#### TAREFAS A REALIZAR
**a)** Reescreva de forma mais breve o parágrafo do texto do exercício que começa com "Diante dos vírus do individualismo", mantendo seus fatos principais.
**b)** Segundo o texto do exercício, por que romper com o ciclo vicioso é tão difícil e complexo? Responda em uma a três frases.
**c)** Reproduza o trecho do texto do exercício começando em "O pior é que" e seguindo até "sociedade, se desconstrói.", inclusive.

#### TEXTO DO EXERCÍCIO
────────────────
O pior é que esses vírus se
disseminam sorrateiramente, na surdina. Por meio de discursos e narrativas,
muitas vezes, sem grandes repercussões. Como todo vírus, nem todos os
infectados desenvolvem a doença. Mas, para muitos, essas palavras repetidas amiúde
vão sendo impregnadas no seu inconsciente e reproduzidas de gerações em
gerações. Daí romper com esse ciclo vicioso ser tão difícil e complexo, porque
depende da atitude de cada indivíduo. E não se pode esquecer de que os vírus têm
na sua natureza um componente de resistência que visa garantir-lhes a sobrevivência,
mantendo-os em circulação o mais tempo possível.
Diante dos vírus do individualismo,
do egoísmo e do narcisismo, o conceito de coletividade, de sociedade, se desconstrói.
E assim se formam os muros, as fronteiras, as linhas divisórias que apartam os seres
humanos da sua própria espécie, por níveis de gradação de importância e de
desimportância social. O que significa que se perde a capacidade de se colocar
no lugar do outro, de perceber o outro como uma pessoa singular e subjetiva, de
reconhecer e respeitar as diferenças, as necessidades, os desejos, os
sofrimentos humanos.
────────────────
#### DADOS EM ESTUDO
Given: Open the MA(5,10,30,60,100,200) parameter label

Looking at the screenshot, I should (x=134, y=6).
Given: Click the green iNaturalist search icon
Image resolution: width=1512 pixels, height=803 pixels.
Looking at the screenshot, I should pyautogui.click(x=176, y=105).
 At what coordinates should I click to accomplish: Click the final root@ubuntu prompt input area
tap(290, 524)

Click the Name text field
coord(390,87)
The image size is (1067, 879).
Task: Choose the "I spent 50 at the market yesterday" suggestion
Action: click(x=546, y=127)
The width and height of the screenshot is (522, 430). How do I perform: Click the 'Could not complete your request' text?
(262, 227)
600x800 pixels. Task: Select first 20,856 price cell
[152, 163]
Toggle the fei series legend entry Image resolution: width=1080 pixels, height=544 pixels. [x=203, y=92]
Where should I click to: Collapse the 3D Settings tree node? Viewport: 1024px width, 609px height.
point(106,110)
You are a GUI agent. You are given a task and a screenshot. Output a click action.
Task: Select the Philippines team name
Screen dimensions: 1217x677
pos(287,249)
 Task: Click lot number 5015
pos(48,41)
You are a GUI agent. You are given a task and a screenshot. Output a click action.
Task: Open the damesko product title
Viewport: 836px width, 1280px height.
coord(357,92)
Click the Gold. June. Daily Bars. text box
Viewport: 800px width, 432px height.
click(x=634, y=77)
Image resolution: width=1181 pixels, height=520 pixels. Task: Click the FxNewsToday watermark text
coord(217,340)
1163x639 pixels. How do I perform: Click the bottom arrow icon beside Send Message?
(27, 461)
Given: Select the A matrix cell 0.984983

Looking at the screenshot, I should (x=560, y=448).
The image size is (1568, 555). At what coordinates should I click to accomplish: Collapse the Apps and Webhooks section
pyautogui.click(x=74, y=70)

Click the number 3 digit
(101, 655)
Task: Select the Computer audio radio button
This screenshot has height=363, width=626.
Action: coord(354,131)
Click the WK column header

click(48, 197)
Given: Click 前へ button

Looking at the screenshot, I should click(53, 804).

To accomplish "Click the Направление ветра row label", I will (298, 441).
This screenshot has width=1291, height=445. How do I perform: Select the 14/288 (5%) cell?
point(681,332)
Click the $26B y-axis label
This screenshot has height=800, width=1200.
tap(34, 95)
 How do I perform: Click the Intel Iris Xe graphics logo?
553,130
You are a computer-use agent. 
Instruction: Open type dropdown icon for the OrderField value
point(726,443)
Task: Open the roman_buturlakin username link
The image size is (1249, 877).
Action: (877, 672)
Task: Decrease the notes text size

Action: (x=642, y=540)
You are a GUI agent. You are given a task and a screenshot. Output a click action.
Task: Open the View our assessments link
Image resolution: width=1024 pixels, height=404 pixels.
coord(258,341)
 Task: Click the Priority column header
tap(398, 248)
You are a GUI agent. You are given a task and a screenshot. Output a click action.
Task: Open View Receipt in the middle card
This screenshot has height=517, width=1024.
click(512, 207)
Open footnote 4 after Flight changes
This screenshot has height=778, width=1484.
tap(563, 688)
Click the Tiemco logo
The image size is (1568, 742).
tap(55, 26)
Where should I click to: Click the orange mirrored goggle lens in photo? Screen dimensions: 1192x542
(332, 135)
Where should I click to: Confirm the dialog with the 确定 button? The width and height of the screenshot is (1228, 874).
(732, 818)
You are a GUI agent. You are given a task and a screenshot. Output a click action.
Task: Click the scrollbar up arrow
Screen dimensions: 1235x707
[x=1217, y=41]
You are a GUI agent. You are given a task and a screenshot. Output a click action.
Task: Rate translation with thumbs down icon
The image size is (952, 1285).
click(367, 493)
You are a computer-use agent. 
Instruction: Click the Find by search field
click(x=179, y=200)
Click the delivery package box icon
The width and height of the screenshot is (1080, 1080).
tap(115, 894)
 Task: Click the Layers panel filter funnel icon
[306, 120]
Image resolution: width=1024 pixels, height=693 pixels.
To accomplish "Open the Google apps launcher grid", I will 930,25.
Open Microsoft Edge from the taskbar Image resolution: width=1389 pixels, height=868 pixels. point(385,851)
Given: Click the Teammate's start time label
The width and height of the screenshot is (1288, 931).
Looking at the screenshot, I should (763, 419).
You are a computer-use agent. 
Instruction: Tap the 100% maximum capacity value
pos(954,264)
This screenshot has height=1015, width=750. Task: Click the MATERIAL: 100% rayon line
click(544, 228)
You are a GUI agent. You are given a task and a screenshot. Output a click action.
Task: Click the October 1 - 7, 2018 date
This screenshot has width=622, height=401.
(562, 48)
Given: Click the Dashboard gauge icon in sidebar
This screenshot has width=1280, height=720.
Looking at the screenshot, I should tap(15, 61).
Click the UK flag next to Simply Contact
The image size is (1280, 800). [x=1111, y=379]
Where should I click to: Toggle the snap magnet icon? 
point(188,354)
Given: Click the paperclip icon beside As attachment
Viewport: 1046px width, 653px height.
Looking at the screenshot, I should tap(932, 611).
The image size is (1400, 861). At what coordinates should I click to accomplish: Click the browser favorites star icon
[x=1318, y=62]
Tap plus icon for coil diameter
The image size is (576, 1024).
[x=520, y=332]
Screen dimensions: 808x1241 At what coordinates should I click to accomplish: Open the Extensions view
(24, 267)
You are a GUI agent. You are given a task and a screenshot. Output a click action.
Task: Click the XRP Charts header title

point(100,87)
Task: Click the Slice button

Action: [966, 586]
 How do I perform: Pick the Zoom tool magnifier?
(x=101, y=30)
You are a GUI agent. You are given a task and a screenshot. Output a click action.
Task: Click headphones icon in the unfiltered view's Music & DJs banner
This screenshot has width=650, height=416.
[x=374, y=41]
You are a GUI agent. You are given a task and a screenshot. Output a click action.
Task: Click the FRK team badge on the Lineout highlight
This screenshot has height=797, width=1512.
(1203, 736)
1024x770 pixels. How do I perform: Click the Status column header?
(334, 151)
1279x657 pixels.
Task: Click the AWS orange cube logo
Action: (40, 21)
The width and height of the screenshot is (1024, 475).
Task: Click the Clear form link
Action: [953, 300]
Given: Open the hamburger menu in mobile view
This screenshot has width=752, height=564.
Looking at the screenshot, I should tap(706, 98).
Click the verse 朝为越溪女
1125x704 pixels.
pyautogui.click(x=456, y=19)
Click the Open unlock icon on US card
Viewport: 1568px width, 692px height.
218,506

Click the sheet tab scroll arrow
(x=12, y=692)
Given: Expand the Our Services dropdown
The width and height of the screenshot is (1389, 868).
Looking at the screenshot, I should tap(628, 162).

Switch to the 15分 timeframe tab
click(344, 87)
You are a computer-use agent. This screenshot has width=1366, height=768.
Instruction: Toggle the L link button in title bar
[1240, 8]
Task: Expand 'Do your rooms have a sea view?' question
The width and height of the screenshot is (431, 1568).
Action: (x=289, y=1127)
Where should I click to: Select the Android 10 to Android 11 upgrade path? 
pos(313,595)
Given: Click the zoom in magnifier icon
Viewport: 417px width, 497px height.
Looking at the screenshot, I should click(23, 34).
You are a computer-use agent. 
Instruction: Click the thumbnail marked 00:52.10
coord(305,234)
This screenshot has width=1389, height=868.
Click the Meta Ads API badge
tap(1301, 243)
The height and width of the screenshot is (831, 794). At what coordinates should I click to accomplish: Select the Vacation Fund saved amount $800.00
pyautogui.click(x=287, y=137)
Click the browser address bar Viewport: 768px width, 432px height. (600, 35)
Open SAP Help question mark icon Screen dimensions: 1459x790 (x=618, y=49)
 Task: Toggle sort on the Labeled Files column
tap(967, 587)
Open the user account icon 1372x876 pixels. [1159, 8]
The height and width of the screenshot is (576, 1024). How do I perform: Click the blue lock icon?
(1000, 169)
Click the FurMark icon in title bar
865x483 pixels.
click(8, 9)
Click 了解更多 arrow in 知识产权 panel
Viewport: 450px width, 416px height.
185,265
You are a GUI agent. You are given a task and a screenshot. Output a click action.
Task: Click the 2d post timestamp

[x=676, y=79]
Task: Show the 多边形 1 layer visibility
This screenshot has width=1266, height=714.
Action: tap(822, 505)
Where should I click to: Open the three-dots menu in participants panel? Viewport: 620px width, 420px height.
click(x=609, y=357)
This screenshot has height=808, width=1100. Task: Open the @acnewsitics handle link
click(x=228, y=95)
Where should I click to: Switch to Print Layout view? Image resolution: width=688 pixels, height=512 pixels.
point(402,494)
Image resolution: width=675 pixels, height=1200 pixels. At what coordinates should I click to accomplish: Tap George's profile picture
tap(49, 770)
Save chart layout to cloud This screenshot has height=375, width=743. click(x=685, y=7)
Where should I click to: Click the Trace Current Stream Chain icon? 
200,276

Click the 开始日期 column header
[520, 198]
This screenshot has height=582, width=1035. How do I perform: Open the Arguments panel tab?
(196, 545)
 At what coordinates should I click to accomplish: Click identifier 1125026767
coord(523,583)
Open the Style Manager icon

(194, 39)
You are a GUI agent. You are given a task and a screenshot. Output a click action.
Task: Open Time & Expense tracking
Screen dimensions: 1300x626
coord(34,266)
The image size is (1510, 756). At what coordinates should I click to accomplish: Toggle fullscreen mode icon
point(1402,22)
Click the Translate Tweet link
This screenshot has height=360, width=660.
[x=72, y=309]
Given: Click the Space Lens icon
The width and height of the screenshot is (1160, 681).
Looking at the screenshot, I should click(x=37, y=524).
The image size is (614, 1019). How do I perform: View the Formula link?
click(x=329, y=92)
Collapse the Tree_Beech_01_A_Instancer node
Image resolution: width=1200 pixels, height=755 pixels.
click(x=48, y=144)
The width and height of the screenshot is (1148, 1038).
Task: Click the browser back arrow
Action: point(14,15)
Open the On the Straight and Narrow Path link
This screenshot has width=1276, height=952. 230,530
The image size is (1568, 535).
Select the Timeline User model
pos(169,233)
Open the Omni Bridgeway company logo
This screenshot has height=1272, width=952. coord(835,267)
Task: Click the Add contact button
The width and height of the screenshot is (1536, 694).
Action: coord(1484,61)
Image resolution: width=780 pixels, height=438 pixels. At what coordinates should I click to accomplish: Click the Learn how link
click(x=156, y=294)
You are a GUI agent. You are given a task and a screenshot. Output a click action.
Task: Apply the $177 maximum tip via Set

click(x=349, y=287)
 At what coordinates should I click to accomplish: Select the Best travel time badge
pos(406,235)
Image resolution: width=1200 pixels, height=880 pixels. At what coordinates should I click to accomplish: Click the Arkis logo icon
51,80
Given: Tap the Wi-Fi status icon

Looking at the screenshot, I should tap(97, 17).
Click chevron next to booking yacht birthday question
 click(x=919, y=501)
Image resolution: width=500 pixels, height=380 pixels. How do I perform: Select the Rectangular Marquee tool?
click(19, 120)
────────────────
#### RESPOSTAS DOS EXERCÍCIOS
**a)** Os vírus do individualismo, do egoísmo e do narcisismo desconstroem o conceito de coletividade e de sociedade. Formam-se muros, fronteiras e linhas divisórias que separam os seres humanos por graus de importância social. Com isso, perde-se a capacidade de se colocar no lugar do outro, de vê-lo como pessoa singular e subjetiva e de reconhecer e respeitar as diferenças, as necessidades, os desejos e os sofrimentos humanos.

**b)** Romper com esse ciclo é difícil e complexo porque depende da atitude de cada indivíduo. Para muitos, as palavras repetidas amiúde vão sendo impregnadas no inconsciente e reproduzidas de gerações em gerações.

**c)**
O pior é que esses vírus se
disseminam sorrateiramente, na surdina. Por meio de discursos e narrativas,
muitas vezes, sem grandes repercussões. Como todo vírus, nem todos os
infectados desenvolvem a doença. Mas, para muitos, essas palavras repetidas amiúde
vão sendo impregnadas no seu inconsciente e reproduzidas de gerações em
gerações. Daí romper com esse ciclo vicioso ser tão difícil e complexo, porque
depende da atitude de cada indivíduo. E não se pode esquecer de que os vírus têm
na sua natureza um componente de resistência que visa garantir-lhes a sobrevivência,
mantendo-os em circulação o mais tempo possível.
Diante dos vírus do individualismo,
do egoísmo e do narcisismo, o conceito de coletividade, de sociedade, se desconstrói.